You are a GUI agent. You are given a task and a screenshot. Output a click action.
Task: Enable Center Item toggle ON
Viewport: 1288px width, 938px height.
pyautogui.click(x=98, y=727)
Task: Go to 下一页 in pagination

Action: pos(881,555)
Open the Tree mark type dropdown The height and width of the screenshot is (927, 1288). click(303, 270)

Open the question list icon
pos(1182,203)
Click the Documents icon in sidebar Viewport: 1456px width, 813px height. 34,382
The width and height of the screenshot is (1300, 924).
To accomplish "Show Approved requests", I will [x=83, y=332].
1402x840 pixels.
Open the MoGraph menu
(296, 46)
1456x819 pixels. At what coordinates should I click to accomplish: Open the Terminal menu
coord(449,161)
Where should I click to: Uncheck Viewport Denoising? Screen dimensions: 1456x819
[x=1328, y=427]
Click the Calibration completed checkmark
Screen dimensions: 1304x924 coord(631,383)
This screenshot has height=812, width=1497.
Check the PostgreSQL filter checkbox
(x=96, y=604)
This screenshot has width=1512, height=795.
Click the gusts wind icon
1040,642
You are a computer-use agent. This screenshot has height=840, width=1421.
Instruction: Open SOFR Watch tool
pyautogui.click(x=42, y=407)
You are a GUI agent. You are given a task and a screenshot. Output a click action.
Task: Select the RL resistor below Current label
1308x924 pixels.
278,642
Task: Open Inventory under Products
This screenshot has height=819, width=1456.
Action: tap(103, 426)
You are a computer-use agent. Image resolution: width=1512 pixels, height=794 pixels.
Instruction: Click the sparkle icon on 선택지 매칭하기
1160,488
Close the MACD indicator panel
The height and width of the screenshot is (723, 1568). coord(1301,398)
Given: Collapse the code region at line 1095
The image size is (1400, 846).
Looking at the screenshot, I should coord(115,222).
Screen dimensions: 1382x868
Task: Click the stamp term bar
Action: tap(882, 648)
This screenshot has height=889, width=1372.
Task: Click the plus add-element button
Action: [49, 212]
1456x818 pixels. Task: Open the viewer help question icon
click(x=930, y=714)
---
• What you need to do
Without any alteration, retype all of the material above.

• Response for this exercise
You are a GUI agent. You are given a task and a screenshot. Output a click action.
Task: Enable Center Item toggle ON
Viewport: 1288px width, 938px height.
pyautogui.click(x=98, y=727)
Task: Go to 下一页 in pagination

Action: pos(881,555)
Open the Tree mark type dropdown The height and width of the screenshot is (927, 1288). click(303, 270)

Open the question list icon
pos(1182,203)
Click the Documents icon in sidebar Viewport: 1456px width, 813px height. 34,382
The width and height of the screenshot is (1300, 924).
To accomplish "Show Approved requests", I will [x=83, y=332].
1402x840 pixels.
Open the MoGraph menu
(296, 46)
1456x819 pixels. At what coordinates should I click to accomplish: Open the Terminal menu
coord(449,161)
Where should I click to: Uncheck Viewport Denoising? Screen dimensions: 1456x819
[x=1328, y=427]
Click the Calibration completed checkmark
Screen dimensions: 1304x924 coord(631,383)
This screenshot has height=812, width=1497.
Check the PostgreSQL filter checkbox
(x=96, y=604)
This screenshot has width=1512, height=795.
Click the gusts wind icon
1040,642
You are a computer-use agent. This screenshot has height=840, width=1421.
Instruction: Open SOFR Watch tool
pyautogui.click(x=42, y=407)
You are a GUI agent. You are given a task and a screenshot. Output a click action.
Task: Select the RL resistor below Current label
1308x924 pixels.
278,642
Task: Open Inventory under Products
This screenshot has height=819, width=1456.
Action: tap(103, 426)
You are a computer-use agent. Image resolution: width=1512 pixels, height=794 pixels.
Instruction: Click the sparkle icon on 선택지 매칭하기
1160,488
Close the MACD indicator panel
The height and width of the screenshot is (723, 1568). coord(1301,398)
Given: Collapse the code region at line 1095
The image size is (1400, 846).
Looking at the screenshot, I should coord(115,222).
Screen dimensions: 1382x868
Task: Click the stamp term bar
Action: tap(882, 648)
This screenshot has height=889, width=1372.
Task: Click the plus add-element button
Action: [49, 212]
1456x818 pixels. Task: Open the viewer help question icon
click(x=930, y=714)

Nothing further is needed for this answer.